## Excerpted data
● ● ● ●

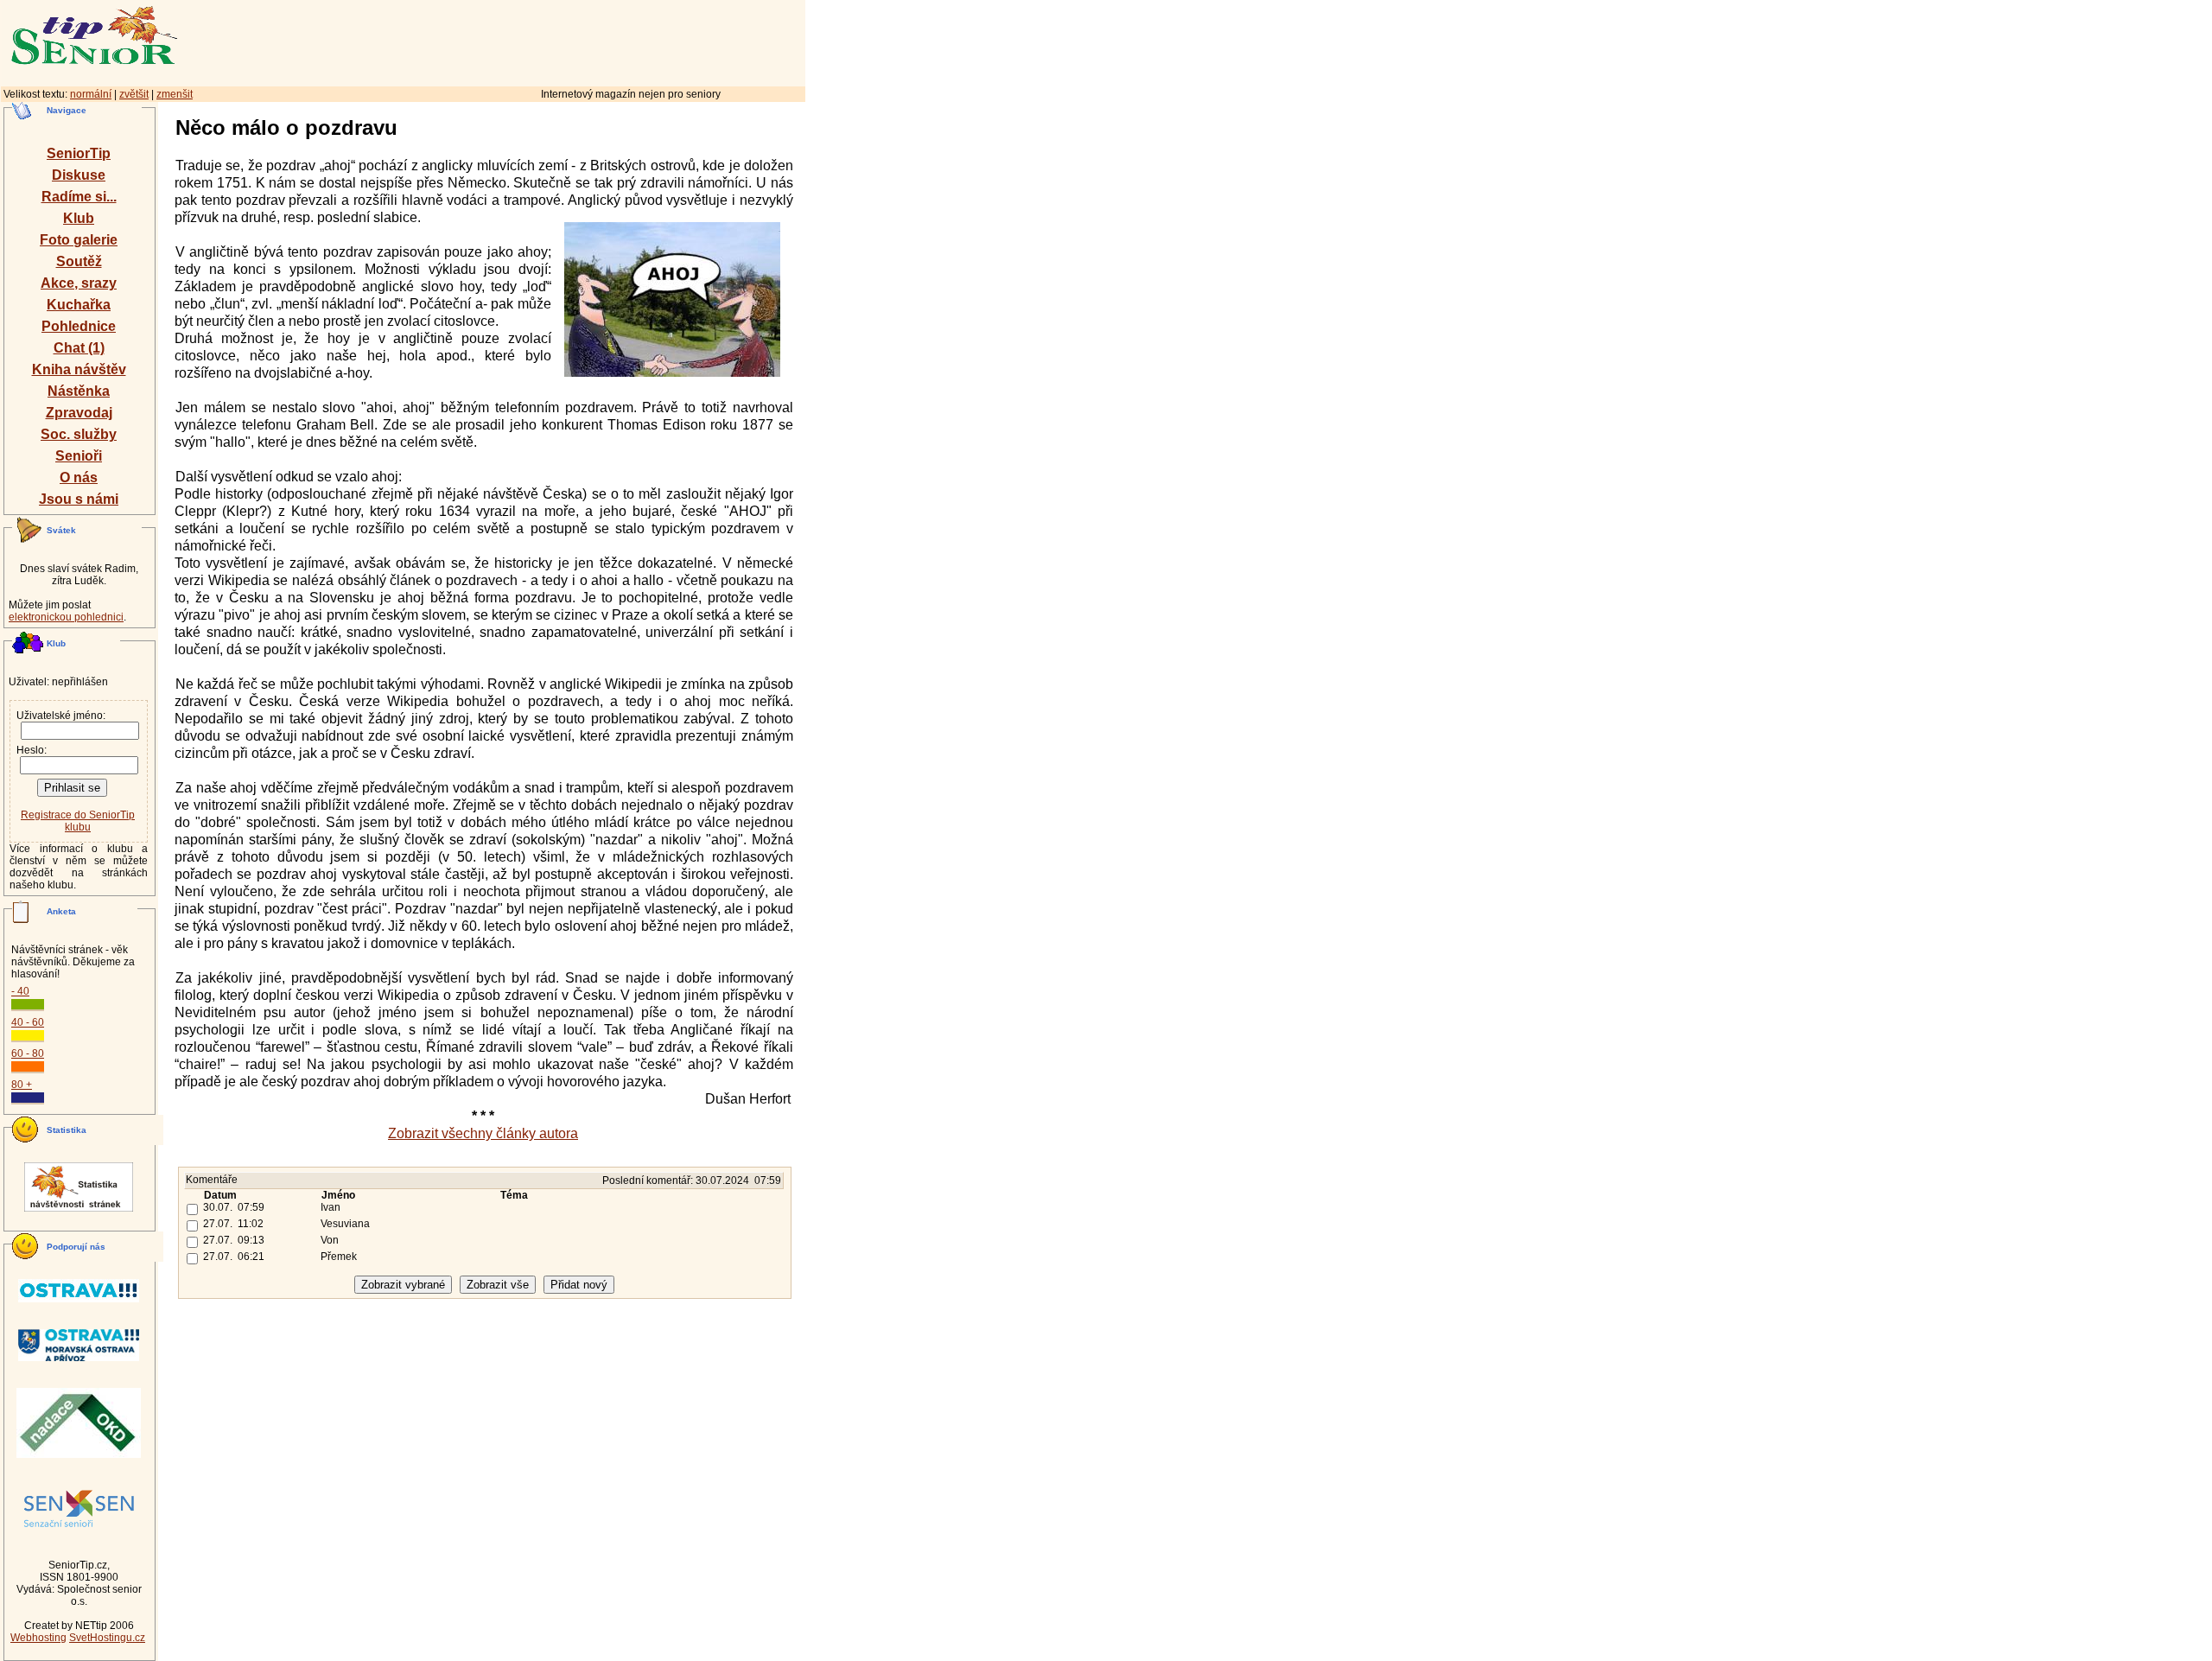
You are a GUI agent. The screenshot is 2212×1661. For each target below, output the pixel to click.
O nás (79, 477)
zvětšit (134, 94)
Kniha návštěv (79, 369)
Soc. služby (79, 434)
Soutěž (79, 261)
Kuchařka (79, 304)
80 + (21, 1085)
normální (90, 94)
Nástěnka (79, 391)
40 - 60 (27, 1022)
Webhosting (38, 1638)
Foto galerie (79, 239)
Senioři (78, 456)
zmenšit (174, 94)
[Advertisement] (566, 41)
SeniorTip (79, 153)
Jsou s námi (78, 499)
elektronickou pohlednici (66, 617)
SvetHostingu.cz (107, 1638)
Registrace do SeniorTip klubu (78, 821)
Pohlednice (78, 326)
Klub (78, 218)
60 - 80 (27, 1053)
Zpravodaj (79, 412)
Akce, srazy (79, 283)
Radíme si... (79, 196)
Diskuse (78, 175)
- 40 (20, 991)
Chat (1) (79, 347)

● ● ● ●

## Work required
Only the lines from the start of the records to the line with "elektronickou pohlednici (66, 617)" belong in the copy. Print them exactly, minus pictures.

## Task solution
You are a GUI agent. The screenshot is 2212×1661. For each target below, output the pixel to click.
O nás (79, 477)
zvětšit (134, 94)
Kniha návštěv (79, 369)
Soc. služby (79, 434)
Soutěž (79, 261)
Kuchařka (79, 304)
80 + (21, 1085)
normální (90, 94)
Nástěnka (79, 391)
40 - 60 (27, 1022)
Webhosting (38, 1638)
Foto galerie (79, 239)
Senioři (78, 456)
zmenšit (174, 94)
[Advertisement] (566, 41)
SeniorTip (79, 153)
Jsou s námi (78, 499)
elektronickou pohlednici (66, 617)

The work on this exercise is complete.